Dans notre zone d'étude de la vallée du fleuve Limpopo, la majeure partie de la population vit dans des conditions socio-économiques défavorables et n’a pas accès à des soins de santé de qualité. Dans la majorité des cas, les ménages sont gérés par la mère, le père étant employé ailleurs, ne rentrant que rarement chez lui. Lorsque la mère meurt du paludisme dans ces zones rurales reculées de la municipalité du district de Vhembe, les conséquences sont dévastatrices pour les enfants. Lorsque l’un des parents est malade, cela entraine également une perte financière majeure pour le foyer, déjà défavorisé. Les enfants malades perdent également des journées d'école, entrainant un retard sur l'éducation. Il a été démontré que le paludisme ralentit la croissance économique en Afrique. L'Afrique du Sud consacre une part considérable du budget annuel du Département de la Santé aux insecticides destinés aux programmes de pulvérisation de vecteurs du paludisme. 

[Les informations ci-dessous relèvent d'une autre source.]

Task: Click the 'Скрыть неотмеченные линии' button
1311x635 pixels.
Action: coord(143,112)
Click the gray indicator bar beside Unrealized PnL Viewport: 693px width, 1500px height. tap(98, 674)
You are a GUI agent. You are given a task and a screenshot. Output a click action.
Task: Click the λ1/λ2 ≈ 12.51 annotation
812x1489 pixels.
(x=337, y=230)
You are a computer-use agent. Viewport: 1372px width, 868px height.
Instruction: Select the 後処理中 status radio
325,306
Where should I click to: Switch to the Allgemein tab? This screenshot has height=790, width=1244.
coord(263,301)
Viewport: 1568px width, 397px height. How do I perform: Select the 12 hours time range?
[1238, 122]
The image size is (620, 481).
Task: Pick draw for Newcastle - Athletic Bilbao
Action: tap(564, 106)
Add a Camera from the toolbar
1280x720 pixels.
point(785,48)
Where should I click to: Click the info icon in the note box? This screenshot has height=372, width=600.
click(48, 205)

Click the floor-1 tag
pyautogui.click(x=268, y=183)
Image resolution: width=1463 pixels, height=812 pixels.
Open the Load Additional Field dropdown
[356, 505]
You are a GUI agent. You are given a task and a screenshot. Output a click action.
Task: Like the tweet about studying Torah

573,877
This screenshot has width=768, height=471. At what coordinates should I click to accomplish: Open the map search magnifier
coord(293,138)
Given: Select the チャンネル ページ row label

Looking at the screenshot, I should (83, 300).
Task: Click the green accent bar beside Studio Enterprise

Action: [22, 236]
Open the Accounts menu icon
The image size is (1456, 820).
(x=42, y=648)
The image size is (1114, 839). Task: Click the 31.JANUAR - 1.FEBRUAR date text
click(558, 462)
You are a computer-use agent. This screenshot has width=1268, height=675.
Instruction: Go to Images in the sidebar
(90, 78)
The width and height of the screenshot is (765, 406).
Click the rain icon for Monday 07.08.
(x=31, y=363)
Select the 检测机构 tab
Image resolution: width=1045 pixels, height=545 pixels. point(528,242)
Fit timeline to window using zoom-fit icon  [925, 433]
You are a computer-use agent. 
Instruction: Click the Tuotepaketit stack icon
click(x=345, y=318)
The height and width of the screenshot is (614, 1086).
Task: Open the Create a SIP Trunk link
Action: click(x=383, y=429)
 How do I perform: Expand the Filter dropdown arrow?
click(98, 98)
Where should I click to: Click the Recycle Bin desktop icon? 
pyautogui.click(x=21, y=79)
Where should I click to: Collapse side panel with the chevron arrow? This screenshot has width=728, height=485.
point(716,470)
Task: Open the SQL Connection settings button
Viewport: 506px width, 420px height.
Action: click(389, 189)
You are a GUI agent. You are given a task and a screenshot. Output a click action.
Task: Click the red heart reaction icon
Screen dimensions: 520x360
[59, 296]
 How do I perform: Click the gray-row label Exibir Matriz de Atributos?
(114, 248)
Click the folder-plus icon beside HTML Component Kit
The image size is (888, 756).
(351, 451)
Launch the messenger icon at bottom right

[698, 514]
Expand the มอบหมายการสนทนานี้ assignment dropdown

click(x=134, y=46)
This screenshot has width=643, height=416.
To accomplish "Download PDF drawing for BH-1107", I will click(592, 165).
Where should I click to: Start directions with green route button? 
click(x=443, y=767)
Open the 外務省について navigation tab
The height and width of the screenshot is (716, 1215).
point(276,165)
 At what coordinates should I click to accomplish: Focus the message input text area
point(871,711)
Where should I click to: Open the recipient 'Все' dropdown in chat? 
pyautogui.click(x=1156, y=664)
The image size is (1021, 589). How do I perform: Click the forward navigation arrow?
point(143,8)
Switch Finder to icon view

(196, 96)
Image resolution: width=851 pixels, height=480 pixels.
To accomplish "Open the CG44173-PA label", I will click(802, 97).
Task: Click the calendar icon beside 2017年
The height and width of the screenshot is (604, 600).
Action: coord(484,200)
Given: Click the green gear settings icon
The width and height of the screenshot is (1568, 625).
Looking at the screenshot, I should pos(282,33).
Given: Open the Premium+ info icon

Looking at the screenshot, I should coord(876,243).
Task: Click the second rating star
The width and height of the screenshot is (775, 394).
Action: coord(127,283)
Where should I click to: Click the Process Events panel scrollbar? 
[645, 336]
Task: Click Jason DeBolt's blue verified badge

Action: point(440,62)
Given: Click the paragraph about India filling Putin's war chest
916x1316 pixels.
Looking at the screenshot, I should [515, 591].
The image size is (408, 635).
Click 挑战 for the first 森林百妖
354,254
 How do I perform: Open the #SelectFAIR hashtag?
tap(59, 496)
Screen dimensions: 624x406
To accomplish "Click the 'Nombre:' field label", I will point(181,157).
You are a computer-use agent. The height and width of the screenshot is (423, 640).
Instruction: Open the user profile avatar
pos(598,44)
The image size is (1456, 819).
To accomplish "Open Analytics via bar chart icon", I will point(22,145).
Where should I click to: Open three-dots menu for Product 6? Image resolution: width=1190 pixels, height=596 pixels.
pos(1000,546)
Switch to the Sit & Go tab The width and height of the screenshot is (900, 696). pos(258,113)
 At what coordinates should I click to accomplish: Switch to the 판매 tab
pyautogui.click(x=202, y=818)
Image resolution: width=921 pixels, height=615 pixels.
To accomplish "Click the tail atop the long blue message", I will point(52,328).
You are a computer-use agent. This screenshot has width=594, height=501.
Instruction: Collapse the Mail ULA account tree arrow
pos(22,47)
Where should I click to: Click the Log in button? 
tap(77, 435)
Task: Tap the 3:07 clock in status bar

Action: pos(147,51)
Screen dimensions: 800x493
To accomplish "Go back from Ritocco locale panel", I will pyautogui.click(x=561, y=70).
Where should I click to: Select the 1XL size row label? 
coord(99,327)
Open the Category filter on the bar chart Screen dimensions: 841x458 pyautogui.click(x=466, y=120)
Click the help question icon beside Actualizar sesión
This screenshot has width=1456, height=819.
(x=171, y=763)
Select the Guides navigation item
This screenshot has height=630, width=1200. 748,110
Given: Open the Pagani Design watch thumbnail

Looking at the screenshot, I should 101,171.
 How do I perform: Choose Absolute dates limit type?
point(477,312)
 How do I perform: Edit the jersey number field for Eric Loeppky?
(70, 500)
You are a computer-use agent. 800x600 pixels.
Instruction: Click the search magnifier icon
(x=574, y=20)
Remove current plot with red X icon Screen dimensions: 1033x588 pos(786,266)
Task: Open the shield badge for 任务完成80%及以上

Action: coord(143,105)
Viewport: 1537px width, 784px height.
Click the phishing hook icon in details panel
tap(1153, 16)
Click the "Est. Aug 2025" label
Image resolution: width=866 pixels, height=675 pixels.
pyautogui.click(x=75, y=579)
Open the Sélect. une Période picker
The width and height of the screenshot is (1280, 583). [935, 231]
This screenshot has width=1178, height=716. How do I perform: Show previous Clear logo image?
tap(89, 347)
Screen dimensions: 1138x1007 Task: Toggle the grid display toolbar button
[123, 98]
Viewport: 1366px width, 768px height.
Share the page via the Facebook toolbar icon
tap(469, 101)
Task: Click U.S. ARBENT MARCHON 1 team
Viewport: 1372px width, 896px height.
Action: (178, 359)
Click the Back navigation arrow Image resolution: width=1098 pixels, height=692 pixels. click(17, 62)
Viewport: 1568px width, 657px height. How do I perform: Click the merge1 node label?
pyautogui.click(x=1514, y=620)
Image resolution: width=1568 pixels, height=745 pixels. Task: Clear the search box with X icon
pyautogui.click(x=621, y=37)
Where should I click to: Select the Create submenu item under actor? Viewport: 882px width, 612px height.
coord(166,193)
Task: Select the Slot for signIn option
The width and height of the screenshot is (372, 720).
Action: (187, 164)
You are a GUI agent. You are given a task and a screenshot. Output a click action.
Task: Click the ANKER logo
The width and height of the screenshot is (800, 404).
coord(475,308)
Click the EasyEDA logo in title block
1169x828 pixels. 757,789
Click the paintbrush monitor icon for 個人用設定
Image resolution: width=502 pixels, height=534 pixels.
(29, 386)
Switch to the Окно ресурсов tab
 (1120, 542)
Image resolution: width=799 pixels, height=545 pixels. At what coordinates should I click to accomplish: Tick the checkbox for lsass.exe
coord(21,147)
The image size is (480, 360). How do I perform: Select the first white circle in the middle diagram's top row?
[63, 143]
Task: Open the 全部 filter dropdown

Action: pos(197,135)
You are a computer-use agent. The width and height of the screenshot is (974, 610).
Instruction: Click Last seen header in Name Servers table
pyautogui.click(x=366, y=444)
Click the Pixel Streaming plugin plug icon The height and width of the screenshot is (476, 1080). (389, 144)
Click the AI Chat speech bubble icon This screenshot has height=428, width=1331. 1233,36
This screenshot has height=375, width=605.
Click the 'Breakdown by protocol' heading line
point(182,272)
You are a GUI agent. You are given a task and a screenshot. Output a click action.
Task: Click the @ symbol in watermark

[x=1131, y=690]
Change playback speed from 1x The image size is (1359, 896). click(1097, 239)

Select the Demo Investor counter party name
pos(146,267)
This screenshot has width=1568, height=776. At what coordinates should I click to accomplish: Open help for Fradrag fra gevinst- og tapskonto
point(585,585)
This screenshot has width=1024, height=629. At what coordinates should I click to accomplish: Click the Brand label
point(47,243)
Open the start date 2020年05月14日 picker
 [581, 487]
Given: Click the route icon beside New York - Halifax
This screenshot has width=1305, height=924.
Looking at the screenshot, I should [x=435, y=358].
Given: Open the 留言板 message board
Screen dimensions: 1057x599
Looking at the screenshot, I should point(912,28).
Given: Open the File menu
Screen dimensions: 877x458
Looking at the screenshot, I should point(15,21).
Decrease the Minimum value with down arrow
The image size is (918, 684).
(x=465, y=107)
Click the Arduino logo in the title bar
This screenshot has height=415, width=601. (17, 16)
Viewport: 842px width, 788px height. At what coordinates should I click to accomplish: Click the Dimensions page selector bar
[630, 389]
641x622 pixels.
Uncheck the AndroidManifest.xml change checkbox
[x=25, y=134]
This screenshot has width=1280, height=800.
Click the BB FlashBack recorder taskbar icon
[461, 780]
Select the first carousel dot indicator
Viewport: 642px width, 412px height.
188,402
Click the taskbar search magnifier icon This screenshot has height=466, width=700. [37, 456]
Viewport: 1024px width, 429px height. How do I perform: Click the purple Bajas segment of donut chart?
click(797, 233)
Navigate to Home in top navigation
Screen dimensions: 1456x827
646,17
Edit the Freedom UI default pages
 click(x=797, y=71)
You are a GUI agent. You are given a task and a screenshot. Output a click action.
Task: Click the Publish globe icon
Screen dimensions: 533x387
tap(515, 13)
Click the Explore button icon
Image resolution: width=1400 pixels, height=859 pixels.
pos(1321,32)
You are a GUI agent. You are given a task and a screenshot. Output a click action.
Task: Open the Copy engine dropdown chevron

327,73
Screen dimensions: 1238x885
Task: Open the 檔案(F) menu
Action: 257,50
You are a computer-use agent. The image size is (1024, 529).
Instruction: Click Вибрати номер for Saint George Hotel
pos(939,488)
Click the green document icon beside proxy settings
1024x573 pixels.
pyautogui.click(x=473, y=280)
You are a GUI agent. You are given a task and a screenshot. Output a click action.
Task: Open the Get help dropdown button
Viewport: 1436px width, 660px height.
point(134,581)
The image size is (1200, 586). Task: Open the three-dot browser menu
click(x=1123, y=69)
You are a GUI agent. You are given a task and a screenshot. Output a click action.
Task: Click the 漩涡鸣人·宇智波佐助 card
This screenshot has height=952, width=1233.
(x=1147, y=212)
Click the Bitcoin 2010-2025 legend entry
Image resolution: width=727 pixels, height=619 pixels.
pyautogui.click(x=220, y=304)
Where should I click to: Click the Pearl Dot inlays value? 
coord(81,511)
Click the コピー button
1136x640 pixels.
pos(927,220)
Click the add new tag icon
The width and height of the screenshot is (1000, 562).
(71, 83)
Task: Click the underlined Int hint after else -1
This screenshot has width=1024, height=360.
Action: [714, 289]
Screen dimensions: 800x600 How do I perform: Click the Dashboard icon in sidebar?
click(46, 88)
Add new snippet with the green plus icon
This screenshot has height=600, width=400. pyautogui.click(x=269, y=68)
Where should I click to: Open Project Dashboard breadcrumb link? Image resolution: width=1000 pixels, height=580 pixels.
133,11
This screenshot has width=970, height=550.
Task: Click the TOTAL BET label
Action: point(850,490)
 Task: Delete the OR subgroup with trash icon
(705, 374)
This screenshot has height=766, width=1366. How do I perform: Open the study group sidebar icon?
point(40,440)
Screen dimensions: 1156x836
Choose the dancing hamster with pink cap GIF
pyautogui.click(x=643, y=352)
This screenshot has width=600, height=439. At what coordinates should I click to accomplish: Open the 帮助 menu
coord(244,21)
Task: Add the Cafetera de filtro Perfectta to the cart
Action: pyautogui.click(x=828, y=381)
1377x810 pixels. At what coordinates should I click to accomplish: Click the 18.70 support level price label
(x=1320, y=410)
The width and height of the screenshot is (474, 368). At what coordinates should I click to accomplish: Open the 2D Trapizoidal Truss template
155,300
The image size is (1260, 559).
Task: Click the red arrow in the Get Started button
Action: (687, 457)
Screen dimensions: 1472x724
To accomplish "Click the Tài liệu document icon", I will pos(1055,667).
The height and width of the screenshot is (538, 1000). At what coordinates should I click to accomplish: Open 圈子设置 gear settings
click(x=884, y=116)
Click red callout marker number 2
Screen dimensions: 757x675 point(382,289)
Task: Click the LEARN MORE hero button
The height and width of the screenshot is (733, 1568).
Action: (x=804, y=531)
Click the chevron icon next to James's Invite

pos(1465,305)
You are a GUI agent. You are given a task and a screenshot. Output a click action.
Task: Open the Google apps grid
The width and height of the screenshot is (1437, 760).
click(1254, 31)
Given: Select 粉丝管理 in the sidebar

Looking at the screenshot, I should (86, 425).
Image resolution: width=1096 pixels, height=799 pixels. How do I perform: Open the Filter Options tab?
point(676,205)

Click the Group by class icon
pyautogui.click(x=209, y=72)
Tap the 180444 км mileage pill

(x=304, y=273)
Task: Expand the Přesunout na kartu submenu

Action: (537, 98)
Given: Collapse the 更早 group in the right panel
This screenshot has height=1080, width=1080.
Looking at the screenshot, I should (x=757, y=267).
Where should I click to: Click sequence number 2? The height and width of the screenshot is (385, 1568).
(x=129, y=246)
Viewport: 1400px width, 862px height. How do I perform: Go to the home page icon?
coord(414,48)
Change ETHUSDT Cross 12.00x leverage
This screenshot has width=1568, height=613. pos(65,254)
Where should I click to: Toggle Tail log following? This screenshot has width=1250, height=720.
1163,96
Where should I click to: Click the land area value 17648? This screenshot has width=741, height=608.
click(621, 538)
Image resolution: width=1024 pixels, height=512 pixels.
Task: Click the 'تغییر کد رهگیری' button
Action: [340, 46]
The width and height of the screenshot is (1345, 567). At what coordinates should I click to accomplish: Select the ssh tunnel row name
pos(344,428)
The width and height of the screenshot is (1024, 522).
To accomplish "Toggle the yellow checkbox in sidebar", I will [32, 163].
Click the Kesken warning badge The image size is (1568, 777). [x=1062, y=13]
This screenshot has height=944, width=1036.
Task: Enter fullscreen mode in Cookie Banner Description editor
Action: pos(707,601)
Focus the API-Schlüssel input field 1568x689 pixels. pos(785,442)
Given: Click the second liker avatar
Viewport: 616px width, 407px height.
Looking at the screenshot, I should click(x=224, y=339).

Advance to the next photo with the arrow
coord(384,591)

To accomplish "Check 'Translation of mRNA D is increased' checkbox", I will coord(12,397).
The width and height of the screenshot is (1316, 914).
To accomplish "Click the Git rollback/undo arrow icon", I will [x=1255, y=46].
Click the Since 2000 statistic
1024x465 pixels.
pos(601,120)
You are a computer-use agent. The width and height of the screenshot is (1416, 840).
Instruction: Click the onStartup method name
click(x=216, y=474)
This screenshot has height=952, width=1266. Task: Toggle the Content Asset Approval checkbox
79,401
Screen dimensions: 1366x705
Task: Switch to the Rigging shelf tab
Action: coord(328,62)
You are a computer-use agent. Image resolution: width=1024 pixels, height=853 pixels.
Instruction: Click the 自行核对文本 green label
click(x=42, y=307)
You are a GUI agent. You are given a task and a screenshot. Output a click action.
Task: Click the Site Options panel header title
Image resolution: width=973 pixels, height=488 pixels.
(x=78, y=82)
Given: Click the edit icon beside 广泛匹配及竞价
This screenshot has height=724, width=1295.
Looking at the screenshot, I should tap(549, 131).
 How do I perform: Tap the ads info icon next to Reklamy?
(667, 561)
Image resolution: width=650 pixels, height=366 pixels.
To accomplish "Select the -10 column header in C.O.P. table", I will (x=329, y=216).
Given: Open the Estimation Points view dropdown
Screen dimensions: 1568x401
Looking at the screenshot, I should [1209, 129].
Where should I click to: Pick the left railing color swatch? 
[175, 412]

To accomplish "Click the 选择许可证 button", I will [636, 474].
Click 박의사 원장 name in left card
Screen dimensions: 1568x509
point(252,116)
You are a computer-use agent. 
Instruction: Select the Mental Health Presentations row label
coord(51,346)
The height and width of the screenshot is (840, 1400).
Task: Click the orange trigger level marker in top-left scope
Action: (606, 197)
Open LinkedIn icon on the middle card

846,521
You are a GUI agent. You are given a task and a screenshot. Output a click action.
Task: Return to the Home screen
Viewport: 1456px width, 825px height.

Or, les programmes de lutte sont en échec. Comprendre les facteurs qui vont à l'encontre de l'objectif d'élimination locale permettra de développer des stratégies innovantes. Au-delà de la zone géographique étudiée, les résultats de la recherche seront adaptables à d’autres régions confrontées à des situations similaires (par exemple Sénégal, Guyane).
Le projet GeoPal, présenté ici, permettra de construire le partenariat, de renforcer les capacités par la formation d’étudiants, de soumettre des projets communs à des Appels à Propositions, mais aussi, répondra concrètement, et dans le temps du projet, à la question de la dynamique spatio-temporelle du paludisme. En effet, l’analyse de cette dynamique est la première étape, effet levier qui permettra de structurer les projets du consortium et de répondre, également, à la demande des autorités locales pour le ciblage des actions de lutte. Nous prévoyons d’atteindre cet objectif concret  au cours de la première année du projet GeoPal.